Robot Equipment Alignment with Vision-Based Reconfiguration
Find Innovative SolutionsGenerate Solutions
Solution Overview
Problem
Conventional methods for aligning robots with equipment are laborious, costly, and inflexible, requiring manual intervention and reconfiguration for each task change, limiting a robot's ability to adapt to different applications and production schedules.
Innovation Solution
A two-stage alignment process using mechanical fixtures for initial coarse alignment and computer vision techniques to refine the alignment, allowing a robot to be easily reconfigured for multiple tasks without full reconfiguration, utilizing imaging sensors to detect alignment features and adjust positions based on image analysis.
Engineering Contradictions & Design Principles
Engineering Contradiction Analysis
1Measurement precision
If manual alignment methods are used, then alignment precision can be achieved, but the process becomes laborious and costly
Solution Approach 1:
The patent replaces manual mechanical alignment procedures with an automated computer vision system. Imaging sensors capture images of alignment features on equipment, and image processing algorithms automatically determine positions and calculate alignment differences, eliminating the need for manual measurement and configuration processes while maintaining precision.
Solution Approach 2:
The alignment system performs self-alignment by automatically detecting alignment features, calculating positions, determining alignment differences, and configuring the robot without requiring manual intervention. The system serves itself by using imaging sensors and processing algorithms to complete the alignment task autonomously.
2Adaptability or versatility
If manual reconfiguration is performed for task changes, then the robot can adapt to new tasks, but downtime increases and productivity decreases
Solution Approach 1:
The patent implements preliminary alignment by establishing alignment features on equipment before the robot needs to perform tasks. These features remain in place, allowing the robot to quickly re-align using image processing when switching tasks, rather than requiring complete reconfiguration each time.
Solution Approach 2:
The system uses feedback from imaging sensors to continuously monitor and verify alignment. By capturing images of alignment features and processing them to determine current positions and alignment differences, the system can automatically adjust the robot's configuration for new tasks based on real-time visual feedback.
3Reliability
If full reconfiguration is performed for each task, then the robot is properly configured for the task, but time and resources are wasted
Solution Approach 1:
The patent segments the alignment process into two stages: initial alignment using mechanical fixtures and alignment features, and refinement alignment using image processing of those same features. This segmentation allows the system to maintain configuration accuracy while reducing the time required for reconfiguration by building upon the initial alignment rather than starting over.
Solution Approach 2:
The system recovers and reuses alignment features and initial alignment data when switching tasks. Instead of discarding the initial configuration and starting fresh, the system retains the alignment features on equipment and uses them as a foundation for rapid re-alignment, recovering valuable time and resources.

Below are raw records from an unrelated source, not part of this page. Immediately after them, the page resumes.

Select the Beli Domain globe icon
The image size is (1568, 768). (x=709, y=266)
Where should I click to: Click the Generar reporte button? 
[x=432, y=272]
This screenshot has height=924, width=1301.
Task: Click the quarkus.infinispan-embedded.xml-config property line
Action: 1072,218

Applied Scientific Principles
This section explains which scientific principles are used to turn an abstract innovation direction into a practical engineering solution.
Function Achieved in This Case
Enables a single robot to efficiently interface with various equipment by reducing alignment complexity and cost, facilitating adaptability to different tasks and reducing downtime through automated re-alignment processes.
Implementation Method 1
using computer vision techniques to facilitate aligning a robot to equipment so that the robot may interface with the equipment to perform a task
Data Source
AI summary
Computer vision techniques for configuring a robot having a robotic arm to interface with equipment to perform a task. The techniques include: capturing at least one image of the equipment: determining a position of a first alignment feature in the at least one captured image: determining, using the position of the first alignment feature in the at least one captured image, an alignment difference between a current alignment of the robot and the equipment with respect to a prior alignment of the robot and the equipment; and configuring the robot to interface with the equipment based on the alignment difference.